*Aim of the exercise:*
Beginning with the line that contains "You are a GUI", output each line below exactly through the last one, both included, and nothing else.

┌────────

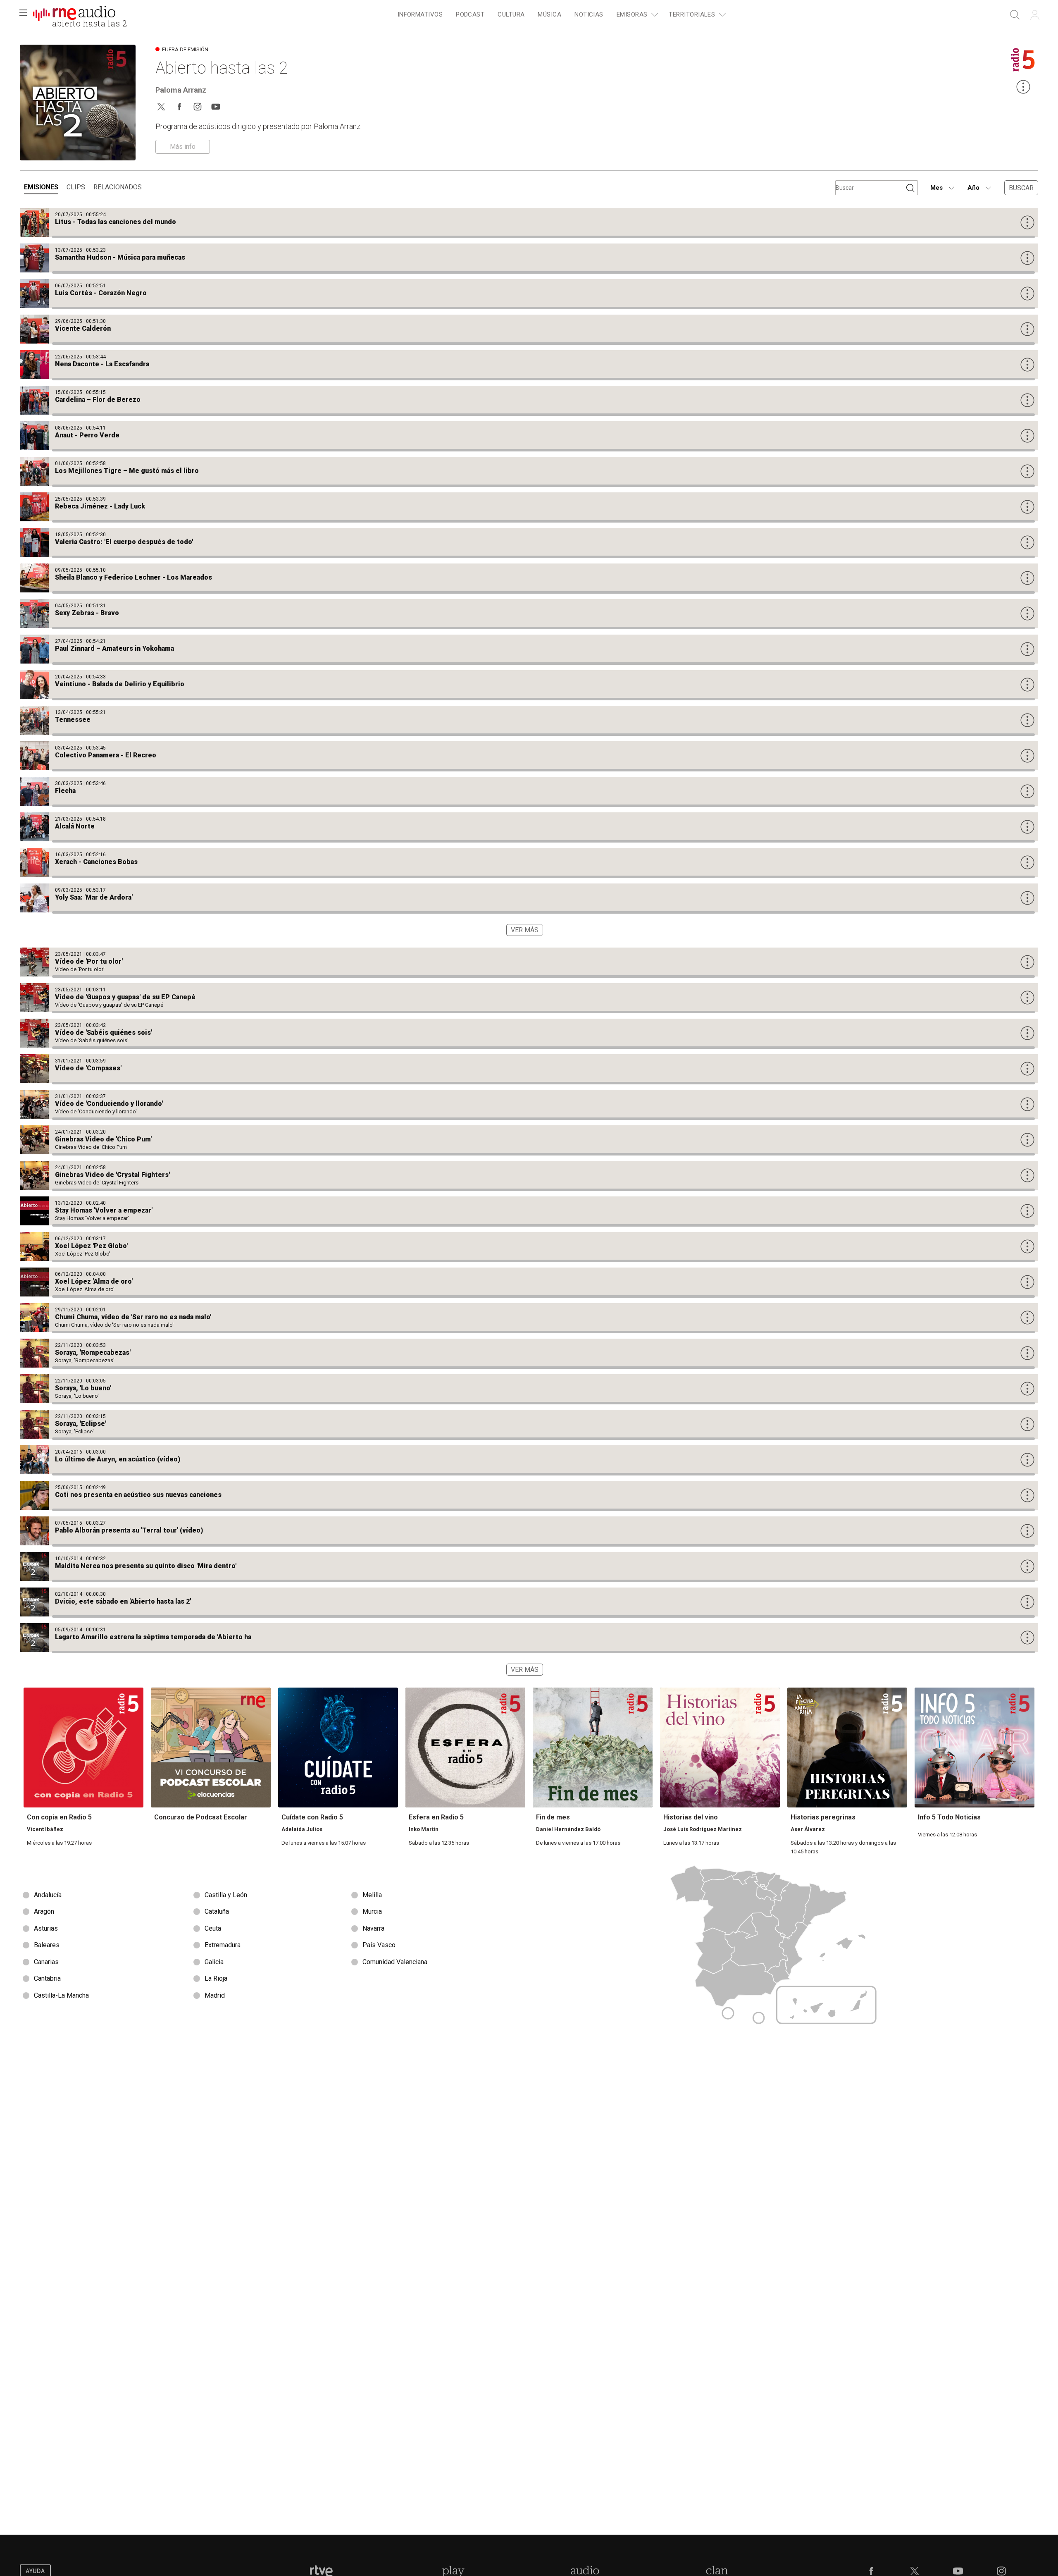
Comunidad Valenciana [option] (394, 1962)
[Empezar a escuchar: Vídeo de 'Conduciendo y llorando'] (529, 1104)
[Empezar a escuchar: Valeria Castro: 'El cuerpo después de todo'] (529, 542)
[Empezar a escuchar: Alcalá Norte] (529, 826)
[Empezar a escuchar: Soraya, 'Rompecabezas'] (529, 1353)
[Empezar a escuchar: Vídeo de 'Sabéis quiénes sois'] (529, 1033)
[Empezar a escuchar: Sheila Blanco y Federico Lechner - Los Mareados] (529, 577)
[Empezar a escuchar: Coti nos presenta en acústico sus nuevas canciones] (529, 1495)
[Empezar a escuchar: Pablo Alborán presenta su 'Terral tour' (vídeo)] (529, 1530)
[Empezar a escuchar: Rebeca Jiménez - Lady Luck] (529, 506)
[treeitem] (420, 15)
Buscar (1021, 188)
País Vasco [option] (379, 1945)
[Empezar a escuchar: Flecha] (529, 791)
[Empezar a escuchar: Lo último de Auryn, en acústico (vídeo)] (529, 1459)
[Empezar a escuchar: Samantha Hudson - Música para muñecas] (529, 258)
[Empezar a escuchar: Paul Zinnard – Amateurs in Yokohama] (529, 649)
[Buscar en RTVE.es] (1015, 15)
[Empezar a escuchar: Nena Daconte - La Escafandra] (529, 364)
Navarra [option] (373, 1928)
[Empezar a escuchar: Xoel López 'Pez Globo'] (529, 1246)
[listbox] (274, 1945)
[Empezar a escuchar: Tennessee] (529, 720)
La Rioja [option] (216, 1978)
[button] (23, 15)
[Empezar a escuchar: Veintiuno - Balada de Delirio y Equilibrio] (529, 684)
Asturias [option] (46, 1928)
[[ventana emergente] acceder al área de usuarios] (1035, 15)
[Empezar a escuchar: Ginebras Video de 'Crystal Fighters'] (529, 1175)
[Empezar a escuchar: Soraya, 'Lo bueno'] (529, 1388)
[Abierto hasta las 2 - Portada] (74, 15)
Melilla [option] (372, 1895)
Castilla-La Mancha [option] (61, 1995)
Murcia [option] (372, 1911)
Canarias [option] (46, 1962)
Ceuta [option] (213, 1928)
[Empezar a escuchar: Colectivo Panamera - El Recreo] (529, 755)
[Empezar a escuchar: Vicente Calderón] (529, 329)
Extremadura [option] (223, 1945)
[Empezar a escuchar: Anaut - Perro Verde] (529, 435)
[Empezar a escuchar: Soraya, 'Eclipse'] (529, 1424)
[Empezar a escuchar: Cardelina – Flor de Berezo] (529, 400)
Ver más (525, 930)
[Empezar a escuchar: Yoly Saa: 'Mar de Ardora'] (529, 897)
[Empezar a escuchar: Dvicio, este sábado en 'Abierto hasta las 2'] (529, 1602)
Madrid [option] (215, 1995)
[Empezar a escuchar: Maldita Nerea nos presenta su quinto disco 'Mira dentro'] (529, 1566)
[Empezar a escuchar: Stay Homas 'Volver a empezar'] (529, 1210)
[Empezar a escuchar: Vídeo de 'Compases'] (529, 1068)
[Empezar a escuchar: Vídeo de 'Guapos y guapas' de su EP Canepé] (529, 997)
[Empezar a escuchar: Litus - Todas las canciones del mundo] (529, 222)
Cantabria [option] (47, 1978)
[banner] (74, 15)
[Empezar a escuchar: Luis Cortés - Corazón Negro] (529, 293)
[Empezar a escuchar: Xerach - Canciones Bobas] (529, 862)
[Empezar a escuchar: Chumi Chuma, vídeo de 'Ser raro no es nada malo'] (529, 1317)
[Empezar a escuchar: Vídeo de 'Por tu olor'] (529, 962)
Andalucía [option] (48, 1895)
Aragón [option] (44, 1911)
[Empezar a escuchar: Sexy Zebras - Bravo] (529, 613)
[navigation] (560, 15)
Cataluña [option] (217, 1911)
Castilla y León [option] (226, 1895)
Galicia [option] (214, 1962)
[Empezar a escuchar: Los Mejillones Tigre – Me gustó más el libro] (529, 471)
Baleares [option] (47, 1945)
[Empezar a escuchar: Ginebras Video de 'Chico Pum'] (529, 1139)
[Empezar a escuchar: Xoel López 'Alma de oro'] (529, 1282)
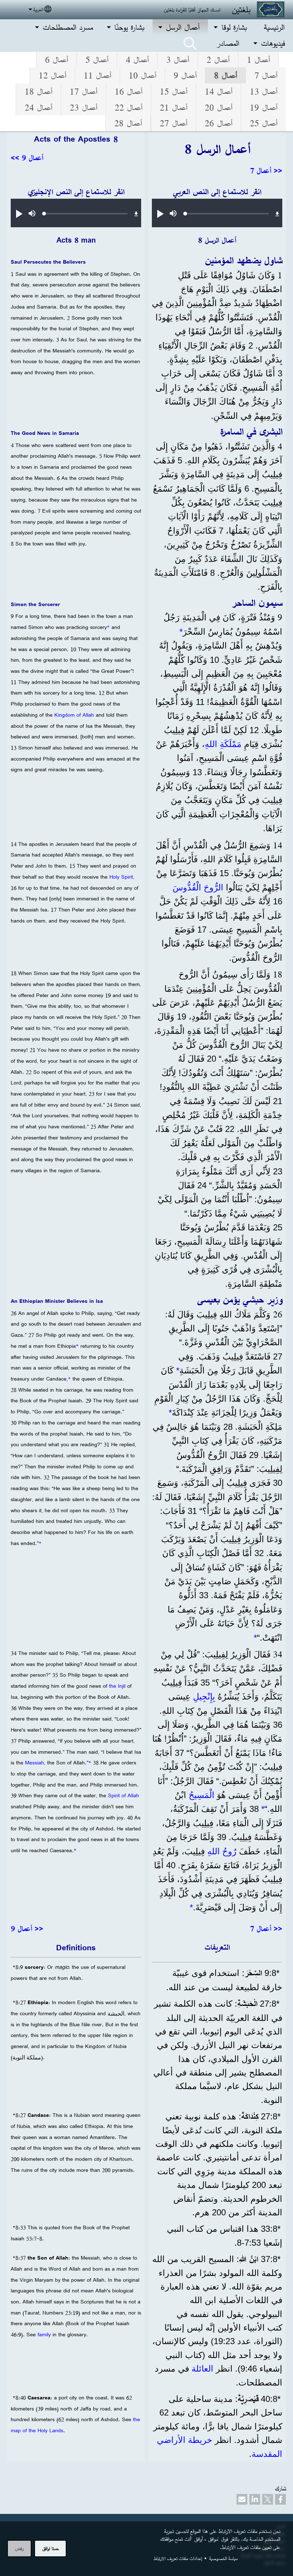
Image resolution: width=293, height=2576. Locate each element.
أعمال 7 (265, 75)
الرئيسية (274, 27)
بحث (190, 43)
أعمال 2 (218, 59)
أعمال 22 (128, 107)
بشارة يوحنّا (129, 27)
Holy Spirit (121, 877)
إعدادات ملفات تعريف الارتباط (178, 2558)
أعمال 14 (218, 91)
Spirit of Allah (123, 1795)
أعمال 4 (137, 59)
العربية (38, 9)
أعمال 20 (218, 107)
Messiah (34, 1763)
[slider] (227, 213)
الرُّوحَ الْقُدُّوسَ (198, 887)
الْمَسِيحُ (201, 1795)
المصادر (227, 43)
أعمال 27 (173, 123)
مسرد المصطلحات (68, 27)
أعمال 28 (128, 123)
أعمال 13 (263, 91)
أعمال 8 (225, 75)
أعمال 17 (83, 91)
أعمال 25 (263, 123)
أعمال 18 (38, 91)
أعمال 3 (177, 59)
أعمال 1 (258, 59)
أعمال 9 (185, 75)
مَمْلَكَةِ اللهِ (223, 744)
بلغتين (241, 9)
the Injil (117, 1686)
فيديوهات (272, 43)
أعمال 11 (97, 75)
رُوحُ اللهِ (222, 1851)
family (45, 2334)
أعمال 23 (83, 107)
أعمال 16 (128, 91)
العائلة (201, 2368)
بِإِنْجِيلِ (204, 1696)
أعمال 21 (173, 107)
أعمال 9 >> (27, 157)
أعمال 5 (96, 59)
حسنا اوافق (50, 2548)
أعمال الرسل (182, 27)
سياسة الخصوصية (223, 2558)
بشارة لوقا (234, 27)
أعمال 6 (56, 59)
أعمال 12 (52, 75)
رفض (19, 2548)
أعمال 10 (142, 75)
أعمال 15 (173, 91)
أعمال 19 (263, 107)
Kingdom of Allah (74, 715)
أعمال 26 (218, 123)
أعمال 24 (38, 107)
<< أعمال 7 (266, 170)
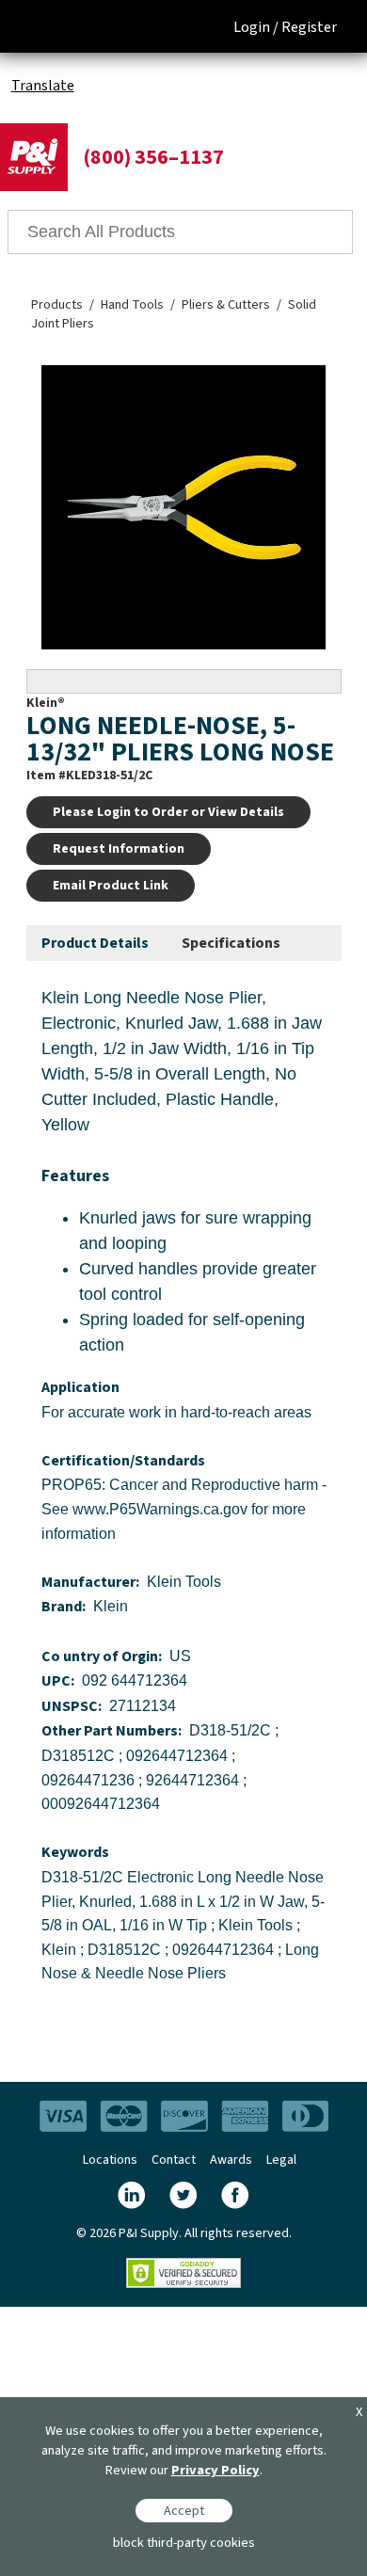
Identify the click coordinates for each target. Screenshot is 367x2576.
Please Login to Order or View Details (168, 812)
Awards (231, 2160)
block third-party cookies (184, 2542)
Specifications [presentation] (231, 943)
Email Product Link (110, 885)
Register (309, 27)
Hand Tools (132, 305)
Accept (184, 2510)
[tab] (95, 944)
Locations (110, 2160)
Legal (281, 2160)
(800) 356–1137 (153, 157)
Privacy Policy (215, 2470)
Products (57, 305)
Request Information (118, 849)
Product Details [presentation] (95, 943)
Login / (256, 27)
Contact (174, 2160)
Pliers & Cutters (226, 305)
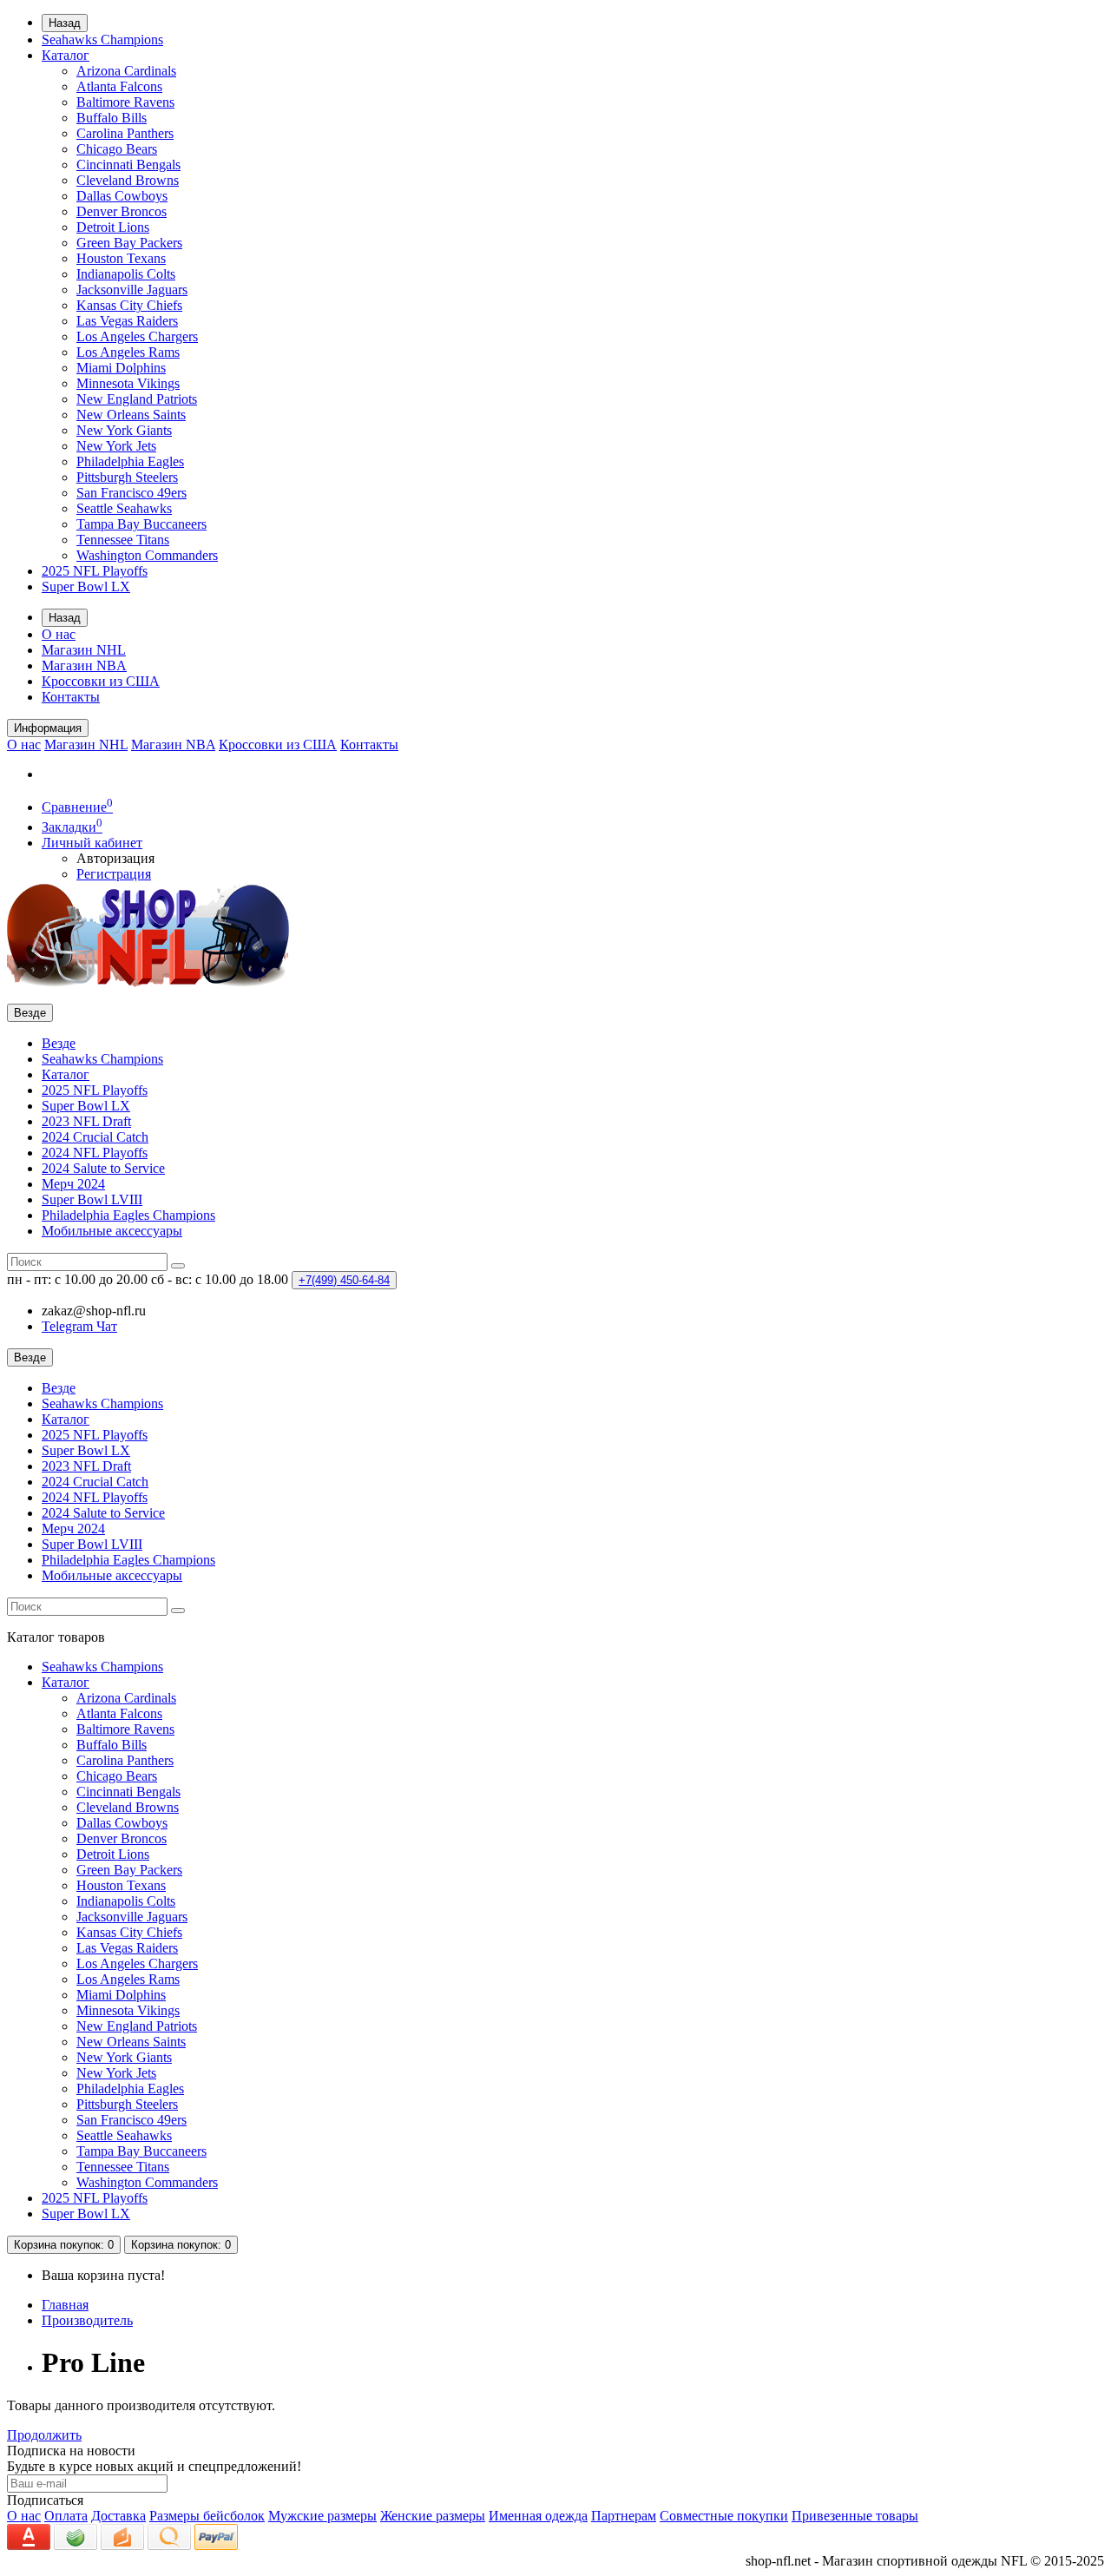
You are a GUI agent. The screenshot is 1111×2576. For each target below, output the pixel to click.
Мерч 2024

└────────

*Task response:*
You are a GUI agent. The screenshot is 1111×2576. For each target below, output the pixel to click.
Мерч 2024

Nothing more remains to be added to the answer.